--- START OF RECORD LIST ---

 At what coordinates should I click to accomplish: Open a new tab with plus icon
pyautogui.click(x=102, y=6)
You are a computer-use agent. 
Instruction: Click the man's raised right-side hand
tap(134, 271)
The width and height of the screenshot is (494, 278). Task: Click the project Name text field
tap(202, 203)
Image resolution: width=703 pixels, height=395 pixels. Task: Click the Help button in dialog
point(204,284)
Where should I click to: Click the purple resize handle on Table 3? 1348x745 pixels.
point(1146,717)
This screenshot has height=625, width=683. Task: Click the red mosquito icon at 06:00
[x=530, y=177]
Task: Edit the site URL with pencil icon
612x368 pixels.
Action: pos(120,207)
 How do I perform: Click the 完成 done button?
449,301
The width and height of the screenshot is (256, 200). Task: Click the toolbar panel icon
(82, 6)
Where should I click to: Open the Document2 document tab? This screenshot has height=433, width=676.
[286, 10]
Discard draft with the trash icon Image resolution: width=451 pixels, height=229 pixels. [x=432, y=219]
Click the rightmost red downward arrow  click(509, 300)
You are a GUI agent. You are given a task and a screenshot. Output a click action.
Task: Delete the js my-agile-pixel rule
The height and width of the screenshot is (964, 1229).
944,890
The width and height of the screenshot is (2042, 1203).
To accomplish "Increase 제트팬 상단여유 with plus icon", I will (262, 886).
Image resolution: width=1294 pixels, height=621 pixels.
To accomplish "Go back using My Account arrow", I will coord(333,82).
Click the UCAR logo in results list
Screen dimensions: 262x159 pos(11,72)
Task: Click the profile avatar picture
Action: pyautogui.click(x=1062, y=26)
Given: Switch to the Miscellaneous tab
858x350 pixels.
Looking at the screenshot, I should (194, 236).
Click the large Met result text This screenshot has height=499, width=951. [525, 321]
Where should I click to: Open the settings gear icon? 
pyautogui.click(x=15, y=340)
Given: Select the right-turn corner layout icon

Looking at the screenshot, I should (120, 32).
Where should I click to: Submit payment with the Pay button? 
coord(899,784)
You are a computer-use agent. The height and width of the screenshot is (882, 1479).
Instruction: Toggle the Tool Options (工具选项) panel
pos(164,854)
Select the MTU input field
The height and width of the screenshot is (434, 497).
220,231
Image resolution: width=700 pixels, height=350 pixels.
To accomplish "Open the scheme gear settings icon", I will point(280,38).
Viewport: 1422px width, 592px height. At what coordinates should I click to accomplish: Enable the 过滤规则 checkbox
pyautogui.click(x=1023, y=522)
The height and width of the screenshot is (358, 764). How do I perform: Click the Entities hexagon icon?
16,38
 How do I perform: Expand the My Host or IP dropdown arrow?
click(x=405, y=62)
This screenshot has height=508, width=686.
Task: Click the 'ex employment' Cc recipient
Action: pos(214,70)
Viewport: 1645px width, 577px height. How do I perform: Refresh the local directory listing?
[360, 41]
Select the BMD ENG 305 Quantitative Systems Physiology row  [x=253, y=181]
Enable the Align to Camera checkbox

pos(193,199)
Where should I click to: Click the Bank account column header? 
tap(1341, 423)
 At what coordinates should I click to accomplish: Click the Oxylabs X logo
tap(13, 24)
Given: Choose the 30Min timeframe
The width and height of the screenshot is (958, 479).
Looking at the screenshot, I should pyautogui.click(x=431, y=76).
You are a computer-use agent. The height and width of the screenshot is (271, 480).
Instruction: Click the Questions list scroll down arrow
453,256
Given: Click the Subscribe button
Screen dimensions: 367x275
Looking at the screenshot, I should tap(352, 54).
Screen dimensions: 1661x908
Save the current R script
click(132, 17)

--- END OF RECORD LIST ---

» **TASK PROMPT**: Copy out every one of the lines above, but swap "checkbox" for "tick box" and leave everything else as it is.

» **WRITTEN SOLUTION**:
 At what coordinates should I click to accomplish: Open a new tab with plus icon
pyautogui.click(x=102, y=6)
You are a computer-use agent. 
Instruction: Click the man's raised right-side hand
tap(134, 271)
The width and height of the screenshot is (494, 278). Task: Click the project Name text field
tap(202, 203)
Image resolution: width=703 pixels, height=395 pixels. Task: Click the Help button in dialog
point(204,284)
Where should I click to: Click the purple resize handle on Table 3? 1348x745 pixels.
point(1146,717)
This screenshot has height=625, width=683. Task: Click the red mosquito icon at 06:00
[x=530, y=177]
Task: Edit the site URL with pencil icon
612x368 pixels.
Action: pos(120,207)
 How do I perform: Click the 完成 done button?
449,301
The width and height of the screenshot is (256, 200). Task: Click the toolbar panel icon
(82, 6)
Where should I click to: Open the Document2 document tab? This screenshot has height=433, width=676.
[286, 10]
Discard draft with the trash icon Image resolution: width=451 pixels, height=229 pixels. [x=432, y=219]
Click the rightmost red downward arrow  click(509, 300)
You are a GUI agent. You are given a task and a screenshot. Output a click action.
Task: Delete the js my-agile-pixel rule
The height and width of the screenshot is (964, 1229).
944,890
The width and height of the screenshot is (2042, 1203).
To accomplish "Increase 제트팬 상단여유 with plus icon", I will (262, 886).
Image resolution: width=1294 pixels, height=621 pixels.
To accomplish "Go back using My Account arrow", I will coord(333,82).
Click the UCAR logo in results list
Screen dimensions: 262x159 pos(11,72)
Task: Click the profile avatar picture
Action: pyautogui.click(x=1062, y=26)
Given: Switch to the Miscellaneous tab
858x350 pixels.
Looking at the screenshot, I should (194, 236).
Click the large Met result text This screenshot has height=499, width=951. [525, 321]
Where should I click to: Open the settings gear icon? 
pyautogui.click(x=15, y=340)
Given: Select the right-turn corner layout icon

Looking at the screenshot, I should (120, 32).
Where should I click to: Submit payment with the Pay button? 
coord(899,784)
You are a computer-use agent. The height and width of the screenshot is (882, 1479).
Instruction: Toggle the Tool Options (工具选项) panel
pos(164,854)
Select the MTU input field
The height and width of the screenshot is (434, 497).
220,231
Image resolution: width=700 pixels, height=350 pixels.
To accomplish "Open the scheme gear settings icon", I will point(280,38).
Viewport: 1422px width, 592px height. At what coordinates should I click to accomplish: Enable the 过滤规则 tick box
pyautogui.click(x=1023, y=522)
The height and width of the screenshot is (358, 764). How do I perform: Click the Entities hexagon icon?
16,38
 How do I perform: Expand the My Host or IP dropdown arrow?
click(x=405, y=62)
This screenshot has height=508, width=686.
Task: Click the 'ex employment' Cc recipient
Action: pos(214,70)
Viewport: 1645px width, 577px height. How do I perform: Refresh the local directory listing?
[360, 41]
Select the BMD ENG 305 Quantitative Systems Physiology row  [x=253, y=181]
Enable the Align to Camera tick box

pos(193,199)
Where should I click to: Click the Bank account column header? 
tap(1341, 423)
 At what coordinates should I click to accomplish: Click the Oxylabs X logo
tap(13, 24)
Given: Choose the 30Min timeframe
The width and height of the screenshot is (958, 479).
Looking at the screenshot, I should pyautogui.click(x=431, y=76).
You are a computer-use agent. The height and width of the screenshot is (271, 480).
Instruction: Click the Questions list scroll down arrow
453,256
Given: Click the Subscribe button
Screen dimensions: 367x275
Looking at the screenshot, I should tap(352, 54).
Screen dimensions: 1661x908
Save the current R script
click(132, 17)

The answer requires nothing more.